BiomimeticPublished on 05.06.2024

Breakthrough in membrane technology could impact multiple industries

Researchers from the Adolphe Merkle Institute (AMI), together with international collaborators, have pioneered a novel method for creating thin, energy-converting membranes that mimic the structure and function of biological cell membranes. This discovery could have significant applications in fields ranging from implantable artificial electric organs to water desalination.

The new technique leverages the interface of an aqueous two-phase system to form and stabilize these membranes. By carefully controlling the conditions under which two immiscible water-based solutions interact with the opposing sides of these membranes, the researchers created membranes that are just 35 nanometers thick but can cover areas larger than 10 square centimeters without defects. “This approach takes advantage of favorable interactions to stabilize ultra-thin self-assembled structures that are at least one thousand-fold larger than was previously possible,” says Assistant Prof. Alessandro Ianiro, a former group leader in AMI’s Biophysics lab.

The method employs block copolymers (BCPs), highly tunable polymers consisting of two or more distinct polymer segments, to form a bilayer at the interface of the two phases. The resulting membranes exhibit remarkable mechanical properties and self-healing capabilities, making them robust and durable for practical use.

These artificial membranes replicate the selective ion transport functions of natural cell membranes. By incorporating a natural transport peptide, the membranes achieve high ion selectivity, allowing them to generate electric power from solutions of different salts. This functionality is inspired by the electric organs of rays and other electric fish, which use similar principles to generate power.

This development, reported in the leading journal Nature, could have significant applications in various fields. In energy storage, these membranes could enable the development of large-scale devices to store electrical energy. In water desalination, they may provide highly selective barriers that efficiently separate ions from water. In medical treatments such as dialysis, the membranes' ability to selectively filter ions could lead to more efficient and less invasive procedures. Finally, these membranes may enable implantable electric power sources that are recharged continuously from the body’s metabolic energy.

“This advancement takes our previous aspirations to develop fish-inspired artificial electric organs a significant step closer towards biocompatible power sources.  Ultimately our goal is that these human-made systems will closely mimic – and interact with – the complex functions of biological organisms,” says AMI’s Chair of Biophysics, Prof. Michael Mayer.

Future iterations of these membranes, possibly incorporating more efficient ion channels, could achieve performance levels comparable to the electric organ of biological systems like the electric ray.

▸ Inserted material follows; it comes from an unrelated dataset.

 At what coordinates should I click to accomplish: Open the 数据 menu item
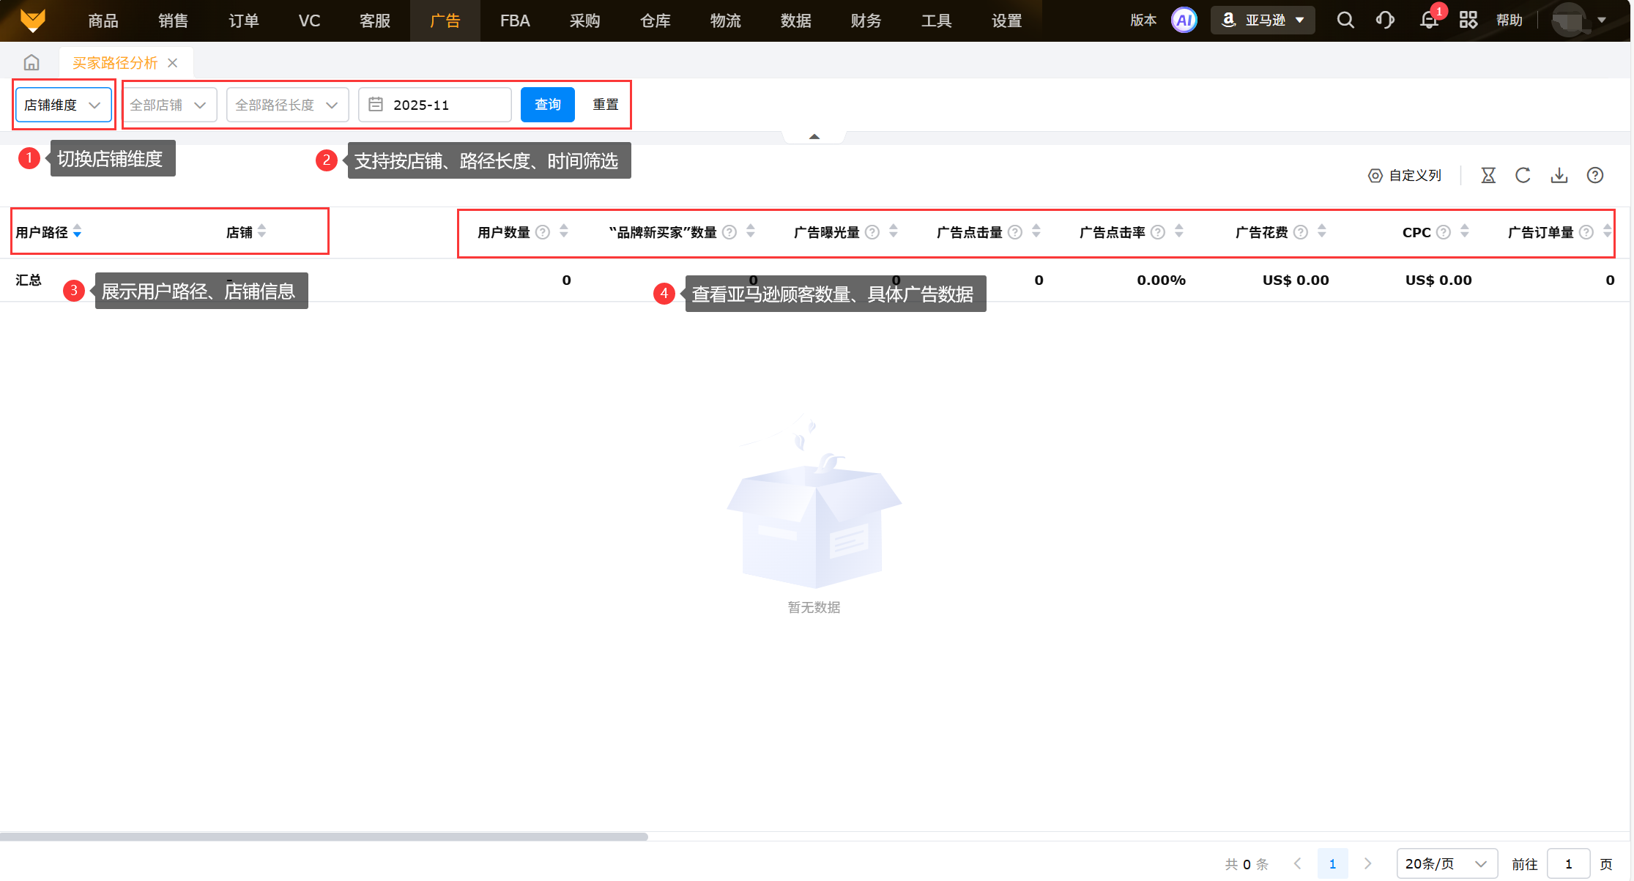(x=795, y=21)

The scalability of these membranes also suggests that they could be prepared with large areas to increase the transport rate across them and that they could be stacked to create larger systems for high-value separations or power generation and storage.

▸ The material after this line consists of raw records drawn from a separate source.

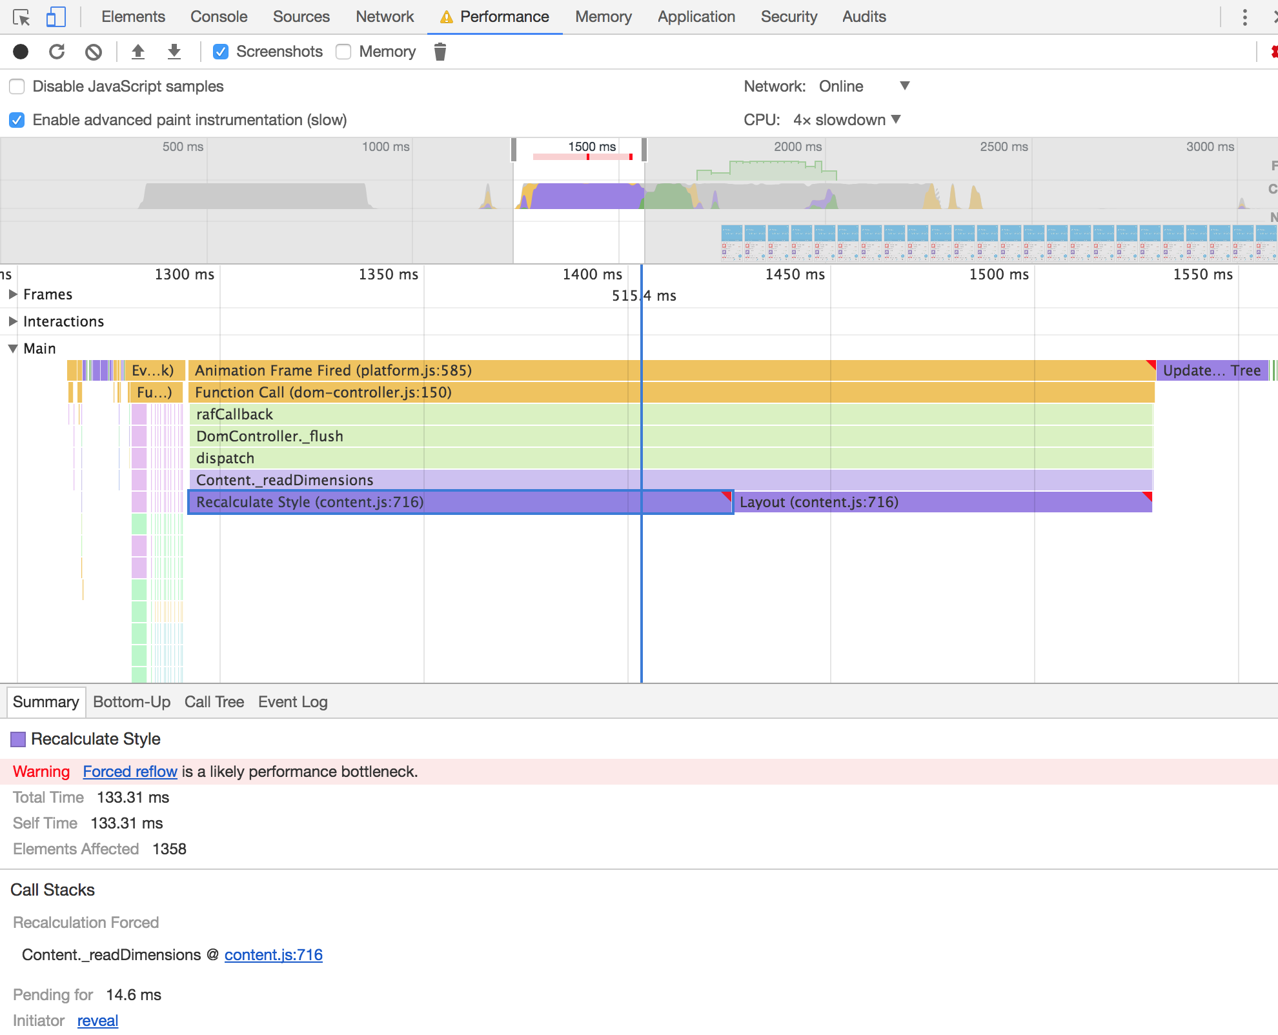Open the DevTools three-dot menu
This screenshot has width=1278, height=1035.
tap(1244, 17)
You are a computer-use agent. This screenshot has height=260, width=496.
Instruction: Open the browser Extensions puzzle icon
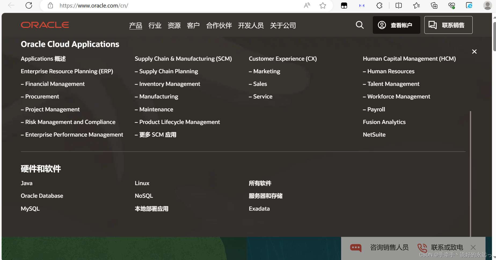(379, 5)
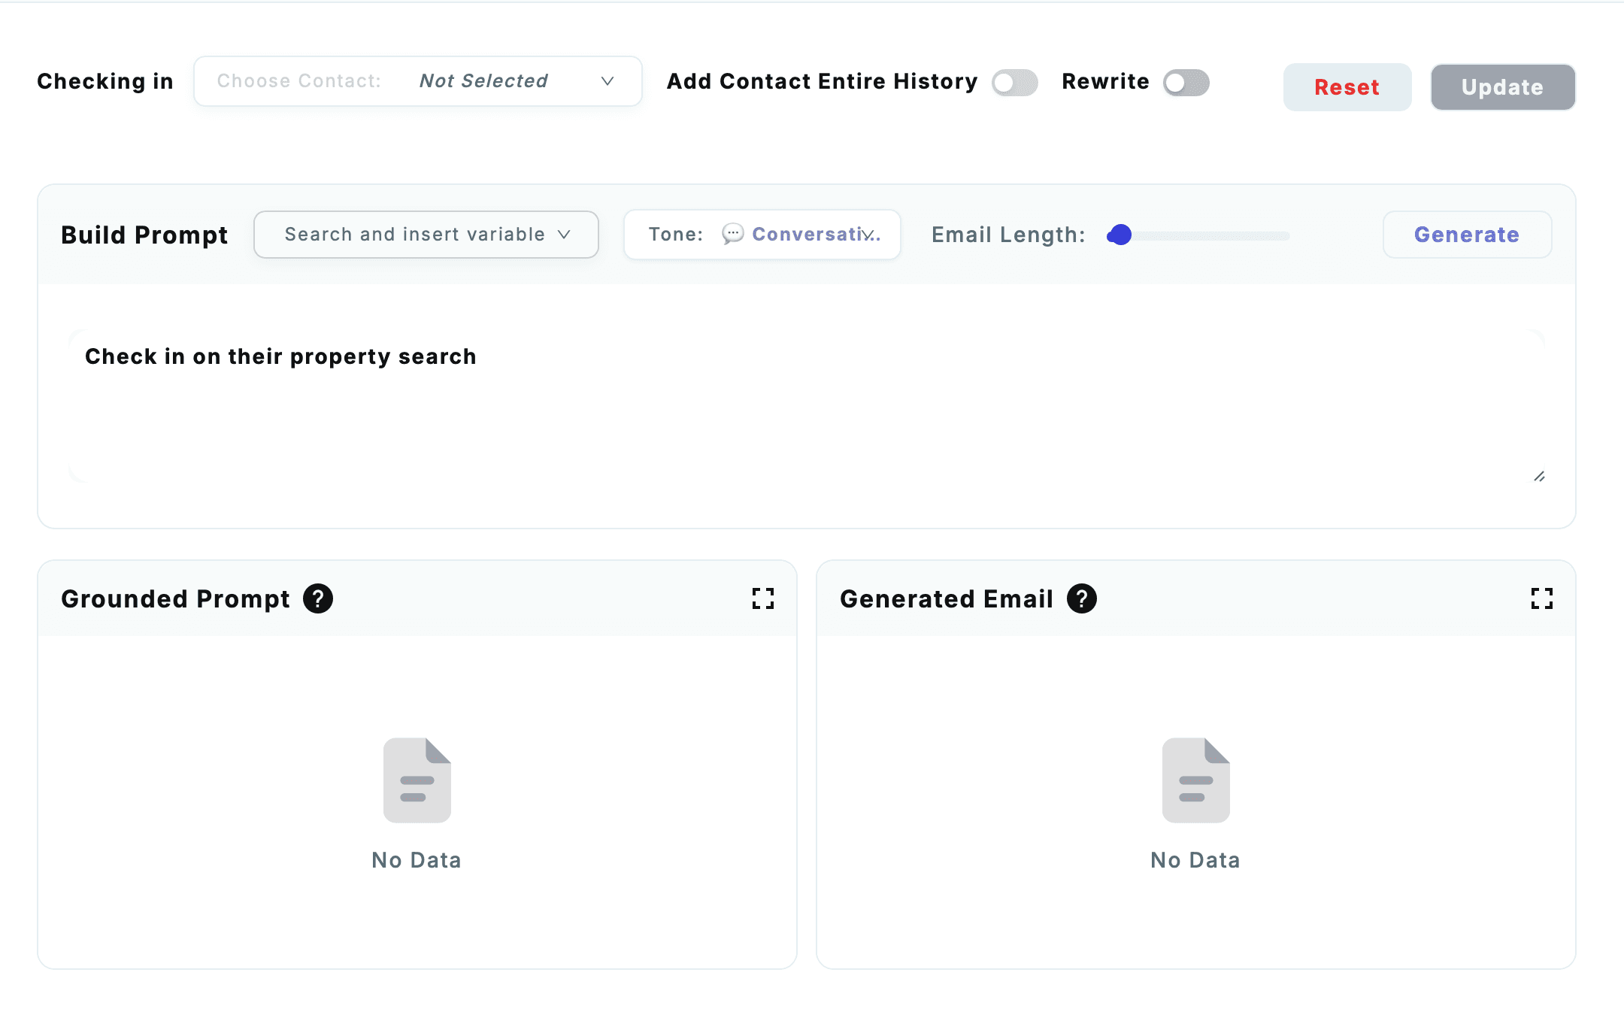Click Grounded Prompt help question mark icon
This screenshot has width=1624, height=1030.
pos(318,598)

This research was led by AMI’s Biophysics group in collaboration with the Sustainable Functional Polymers group of Nico Bruns at the Technical University of Darmstadt, a Theory and Computer Simulation group at the University of Paris-Saclay, the Bio- and Nano-Instrumentation lab at EPFL, as well as the Polymer Chemistry and Soft Matter Physics groups at AMI.


Sproncken et al., “Large-area, self-healing block copolymer membranes for energy conversion” Nature, 2024. DOI: 10.1038/s41586-024-07481-2.

Guha et al., “Powering electronic devices from salt gradients in AA-battery-sized stacks of hydrogel-infused paper” Advanced Materials, 2021.

Schroeder et al., “An electric-eel-inspired soft power source from stacked hydrogels” Nature, 2017.